Saturday 28 October 2023

CBR15 Book 63: "We Should All Be Feminists" by Chimamande Ngozi Adichie

Page count: 65 pages
Rating: 4 stars

CBR15 Bingo: Africa

Not going to lie, I originally planned to read Homegoing by Yaa Gyasi, but as we were nearing the end of October and I had this last square to complete on my Cannonball Bingo card, I decided to be strategic and read something rather shorter instead.

Hence this essay, which I'm ashamed to say is the first thing I've actually read by Ms. Adichie. Do I own all three of her novels in e-book form? I do indeed. Should I read them to expand my horizons and learn more about the experiences of people very different from myself? Absolutely. This essay of hers about feminism started out as a Tedx-talk, and while I very much agree that we should all be feminists and that women and non-binary individuals need to achieve equal rights to men, I also live in Norway, which for all that there are still strides to be made for equal pay and the like, we are clearly a lot more progressive than many other places in the world, such as Nigeria, which Ms. Adichie speaks about from experience. 
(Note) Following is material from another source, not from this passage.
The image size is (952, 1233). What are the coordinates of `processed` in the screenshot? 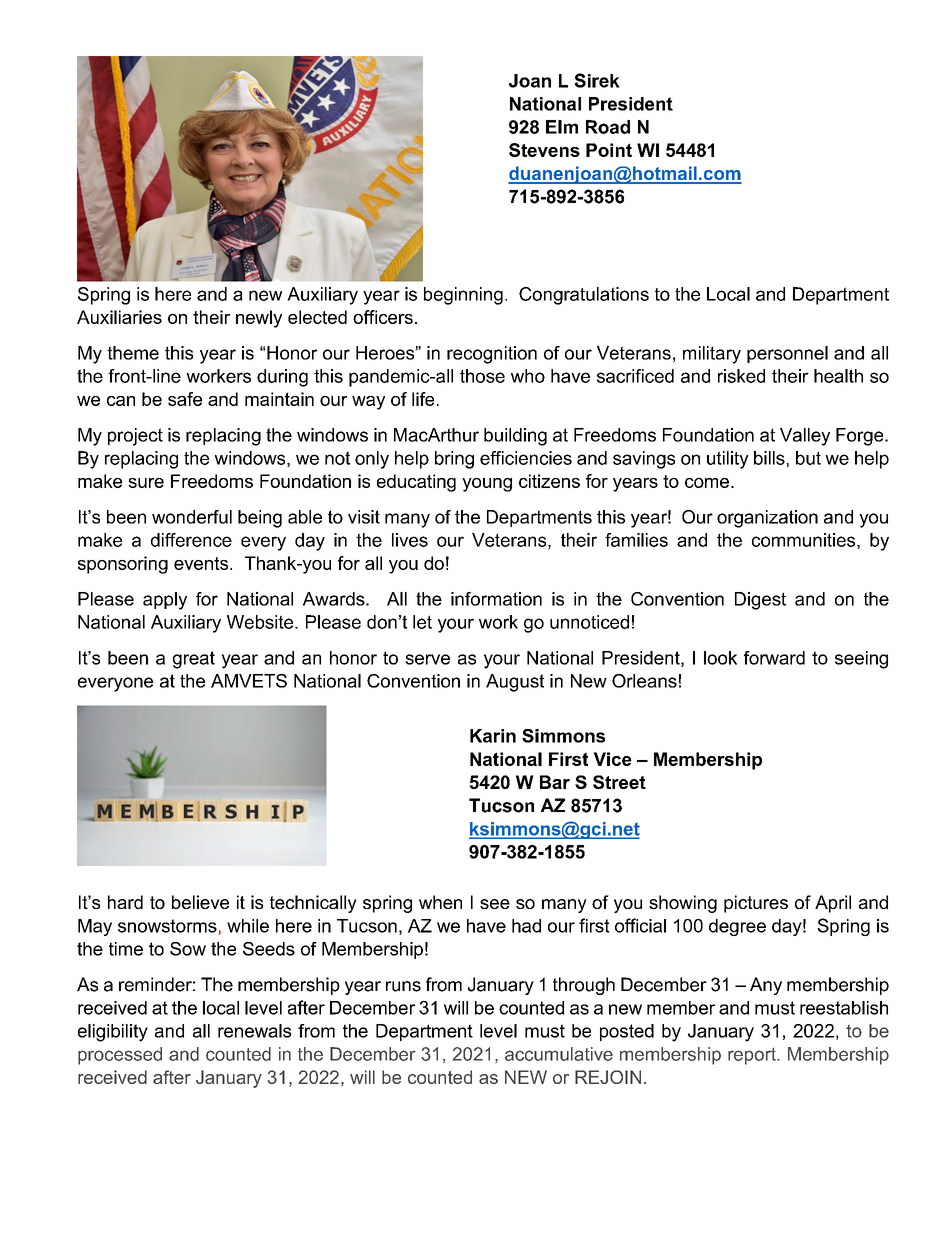 It's located at (120, 1056).
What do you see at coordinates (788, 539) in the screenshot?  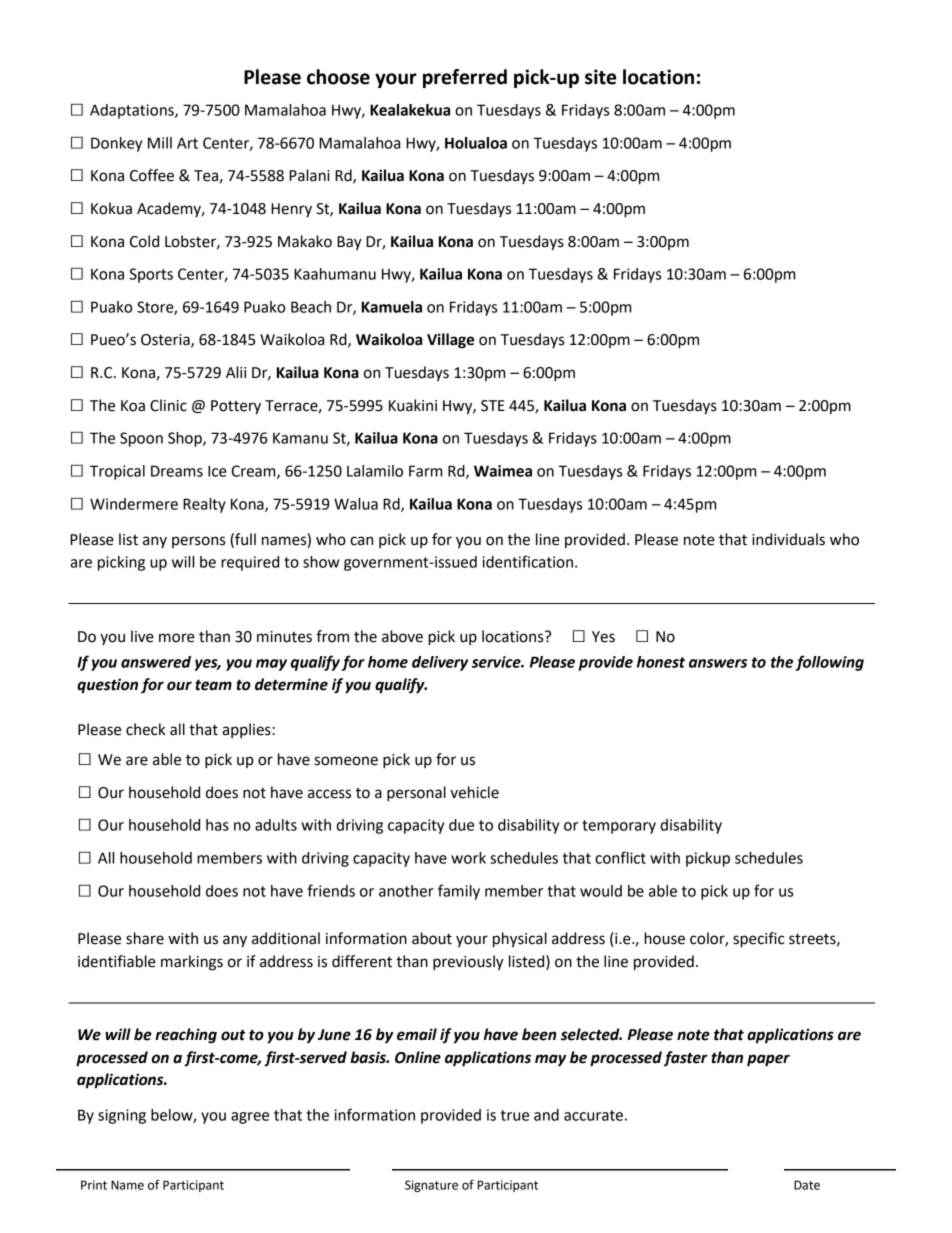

Nevertheless, even in a socialist paradise like Norway, where everyone is entitled to parental leave, and most fathers actually spend several months taking care of their babies, women are still more likely to be in low-paying jobs or have unreliable short-term contracts, and risk being passed over for promotion or employment opportunities because they have kids (or might want kids in the future). Even in my own family, where my husband works from home and does most of the pick-ups and deliveries from kindergarten, and takes our son to the doctor and so forth, we keep having to remind our doctor's office and occasionally kindergarten staff to contact him first. The father is very rarely the stay-at-home parent, and for women to be the primary breadwinners is unusual. So the need for feminism and a continued fight for equality is necessary, not just in Africa or Asia, but also in more progressive countries in the Western world. 

Judging a book by its cover: It's not exactly eye-catching, but it has bright, clear colours and both the author's name and the title of the essay are very visible.